Go through the data below. Pull out every line that has the word "Collapse".

..............................

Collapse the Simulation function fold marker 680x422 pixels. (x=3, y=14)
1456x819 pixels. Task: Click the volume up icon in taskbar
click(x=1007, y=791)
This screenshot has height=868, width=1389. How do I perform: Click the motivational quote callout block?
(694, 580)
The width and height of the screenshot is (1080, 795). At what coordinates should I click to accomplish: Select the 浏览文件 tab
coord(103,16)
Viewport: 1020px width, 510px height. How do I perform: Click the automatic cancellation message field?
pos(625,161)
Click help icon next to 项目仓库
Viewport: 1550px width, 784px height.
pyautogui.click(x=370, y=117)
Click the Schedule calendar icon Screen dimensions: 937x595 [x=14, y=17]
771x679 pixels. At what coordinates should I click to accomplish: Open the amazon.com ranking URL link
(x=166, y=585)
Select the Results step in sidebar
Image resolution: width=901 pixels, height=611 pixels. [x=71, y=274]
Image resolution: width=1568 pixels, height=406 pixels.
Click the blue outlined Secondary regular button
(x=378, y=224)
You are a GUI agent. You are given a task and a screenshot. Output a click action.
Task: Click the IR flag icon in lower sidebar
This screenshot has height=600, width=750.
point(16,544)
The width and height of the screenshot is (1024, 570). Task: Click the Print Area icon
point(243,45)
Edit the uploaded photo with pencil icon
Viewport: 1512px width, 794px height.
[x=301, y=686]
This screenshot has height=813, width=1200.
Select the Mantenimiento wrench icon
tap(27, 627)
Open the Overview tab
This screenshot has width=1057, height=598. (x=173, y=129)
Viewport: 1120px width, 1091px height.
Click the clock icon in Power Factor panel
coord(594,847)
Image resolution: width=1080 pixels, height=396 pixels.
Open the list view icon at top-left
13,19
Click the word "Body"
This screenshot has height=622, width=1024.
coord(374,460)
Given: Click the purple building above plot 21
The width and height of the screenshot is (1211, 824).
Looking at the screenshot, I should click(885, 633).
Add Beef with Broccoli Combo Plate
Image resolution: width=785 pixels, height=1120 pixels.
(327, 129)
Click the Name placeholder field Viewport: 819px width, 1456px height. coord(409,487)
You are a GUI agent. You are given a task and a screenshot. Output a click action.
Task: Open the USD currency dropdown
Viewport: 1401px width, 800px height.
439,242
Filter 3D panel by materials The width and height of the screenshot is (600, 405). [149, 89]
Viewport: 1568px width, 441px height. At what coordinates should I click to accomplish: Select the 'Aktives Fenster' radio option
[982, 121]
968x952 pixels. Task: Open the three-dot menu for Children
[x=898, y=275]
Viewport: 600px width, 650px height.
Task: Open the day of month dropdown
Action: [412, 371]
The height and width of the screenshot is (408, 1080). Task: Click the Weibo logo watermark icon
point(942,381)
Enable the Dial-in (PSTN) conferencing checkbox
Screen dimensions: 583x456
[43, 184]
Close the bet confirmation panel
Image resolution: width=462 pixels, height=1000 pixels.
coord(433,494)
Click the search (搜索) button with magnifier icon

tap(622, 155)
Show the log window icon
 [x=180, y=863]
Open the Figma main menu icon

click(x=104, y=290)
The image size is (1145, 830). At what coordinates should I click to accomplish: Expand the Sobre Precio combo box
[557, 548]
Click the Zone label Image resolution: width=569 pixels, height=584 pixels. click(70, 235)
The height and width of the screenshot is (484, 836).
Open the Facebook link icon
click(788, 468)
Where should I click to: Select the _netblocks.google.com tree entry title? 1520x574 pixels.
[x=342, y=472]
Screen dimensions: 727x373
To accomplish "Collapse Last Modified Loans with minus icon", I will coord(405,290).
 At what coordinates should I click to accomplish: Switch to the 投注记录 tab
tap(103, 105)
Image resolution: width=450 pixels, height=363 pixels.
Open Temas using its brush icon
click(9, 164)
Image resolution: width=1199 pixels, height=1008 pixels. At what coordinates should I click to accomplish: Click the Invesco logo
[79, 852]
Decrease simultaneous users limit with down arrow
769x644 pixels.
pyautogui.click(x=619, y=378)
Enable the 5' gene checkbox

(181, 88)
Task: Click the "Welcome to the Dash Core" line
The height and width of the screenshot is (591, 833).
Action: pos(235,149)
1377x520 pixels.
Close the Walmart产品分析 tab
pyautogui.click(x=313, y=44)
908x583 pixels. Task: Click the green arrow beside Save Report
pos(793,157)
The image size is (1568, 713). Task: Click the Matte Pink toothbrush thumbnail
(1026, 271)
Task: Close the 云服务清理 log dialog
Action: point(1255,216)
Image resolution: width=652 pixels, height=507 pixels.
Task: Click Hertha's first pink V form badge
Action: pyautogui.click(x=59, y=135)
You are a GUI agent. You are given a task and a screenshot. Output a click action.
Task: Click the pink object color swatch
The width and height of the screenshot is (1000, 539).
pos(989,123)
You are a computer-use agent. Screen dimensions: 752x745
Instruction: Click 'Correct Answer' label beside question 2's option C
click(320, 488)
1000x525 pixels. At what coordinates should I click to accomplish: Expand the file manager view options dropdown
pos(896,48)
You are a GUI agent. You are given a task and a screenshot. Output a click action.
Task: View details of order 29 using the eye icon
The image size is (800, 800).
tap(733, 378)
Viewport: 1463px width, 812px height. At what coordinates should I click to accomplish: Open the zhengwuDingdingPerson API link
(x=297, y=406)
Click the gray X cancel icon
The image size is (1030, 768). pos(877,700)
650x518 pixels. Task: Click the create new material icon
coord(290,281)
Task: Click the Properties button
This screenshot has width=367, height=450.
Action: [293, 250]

..............................

| Written solution |
Collapse the Simulation function fold marker 680x422 pixels. (x=3, y=14)
To accomplish "Collapse Last Modified Loans with minus icon", I will coord(405,290).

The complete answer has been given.